Faute d'un accès rapide au marché du travail, les jeunes diplômés de l'enseignement supérieur sont, chaque année, plus nombreux à rejoindre les rangs des allocataires du revenu minimum d'insertion (1). Cette mutation du dispositif, devenu, au fil des ans, un recours pour des populations en recherche d'un premier emploi stable, la ville de Brest, avec 12,3 % de chômeurs, la vit de plein fouet. Depuis 1996, un tiers des nouveaux entrants sont de jeunes diplômés tout juste sortis de l'université de Bretagne occidentale ou des 15 établissements d'enseignement supérieur de la commune. A 25-26 ans, titulaires pour la majorité d'une maîtrise, d'un DEA, d'un DESS ou d'un diplôme de niveau équivalent, ils demandent à bénéficier du dernier filet de protection sociale (2). Droit, langues étrangères, histoire-géographie, administration économique et sociale... : toutes les filières généralistes sont représentées.

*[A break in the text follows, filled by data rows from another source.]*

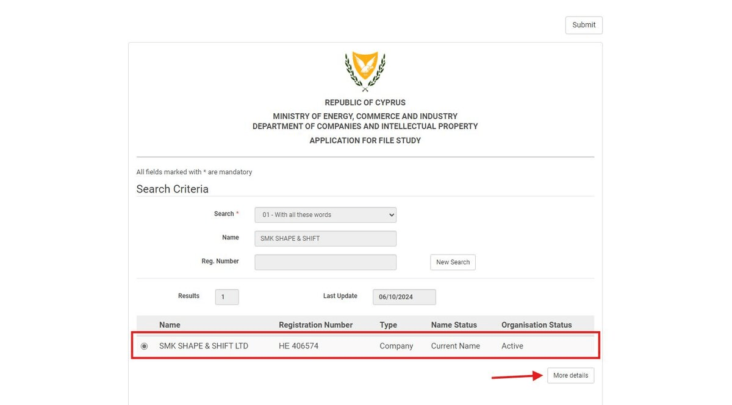Click the Organisation Status column header

(x=536, y=325)
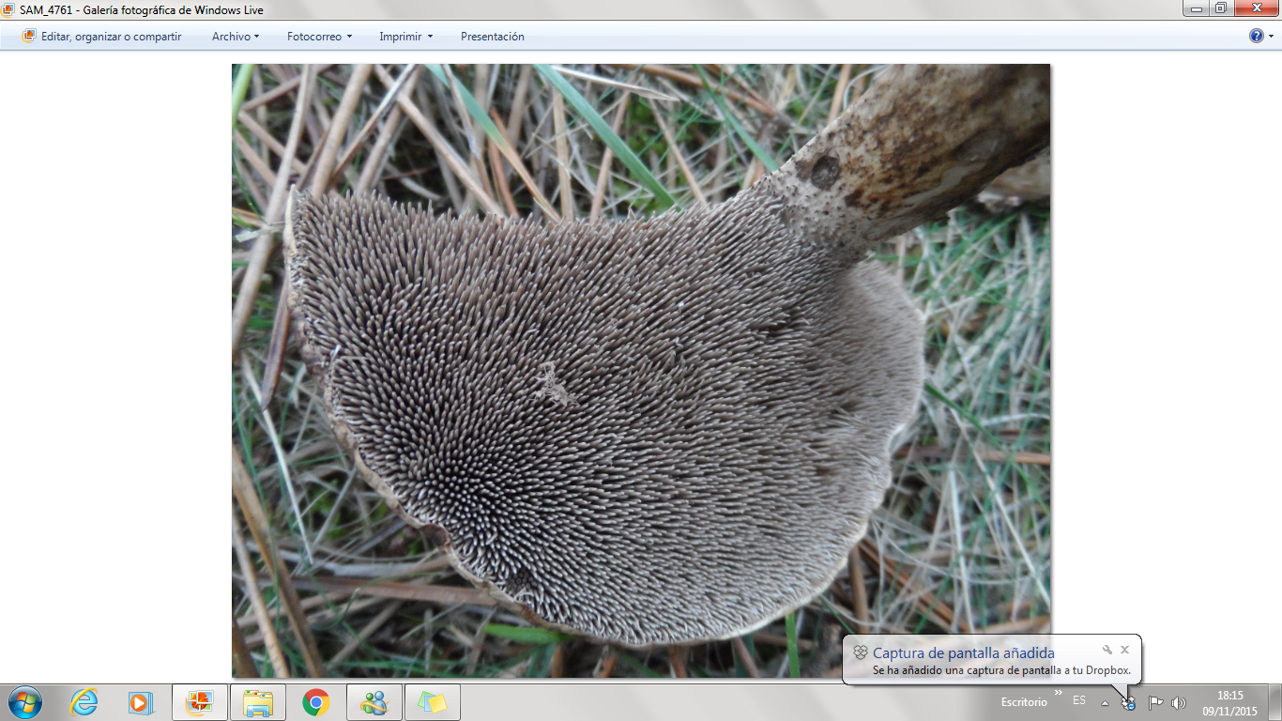Open Windows Media Player from the taskbar

(141, 702)
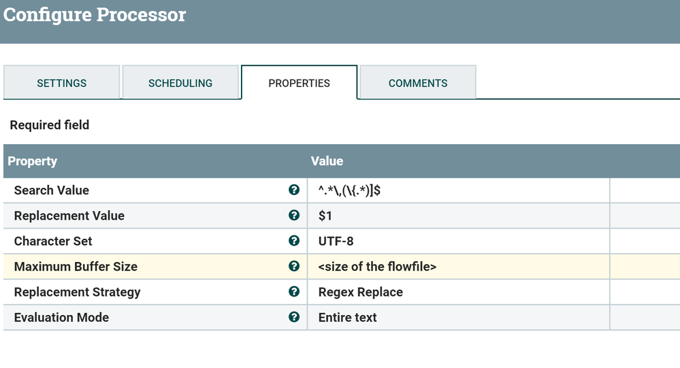This screenshot has width=680, height=368.
Task: Switch to the Settings tab
Action: tap(62, 83)
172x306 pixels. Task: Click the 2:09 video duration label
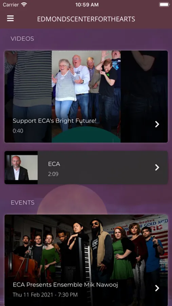coord(53,174)
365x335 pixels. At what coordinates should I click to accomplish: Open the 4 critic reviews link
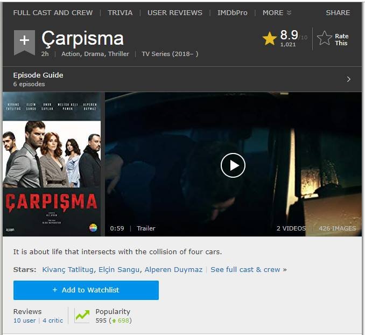[x=53, y=320]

Face à cet afflux massif, les élus ont demandé à la commission locale d'insertion  (CLI), service du centre communal d'action sociale (CCAS)   (3), de mettre en place un suivi « spécifique », adapté à cette nouvelle population. Objectif : éviter que les jeunes diplômés ne « s'installent » dans le RMI. « Nous considérons que ce nouveau public a des ressources et une certaine autonomie, contrairement à d'autres populations, pour lesquelles l'insertion passe par un long travail de restructuration de la personne, avec un accompagnement social poussé. Pour nous, ces jeunes ont la capacité de se mobiliser et de trouver leur propre stratégie d'insertion. Ils n'ont besoin que d'un coup de pouce. Car être jeune et diplômé du supérieur donne indéniablement des atouts pour aborder le marché du travail », commente Yannick Coiron, responsable de la CLI de Brest.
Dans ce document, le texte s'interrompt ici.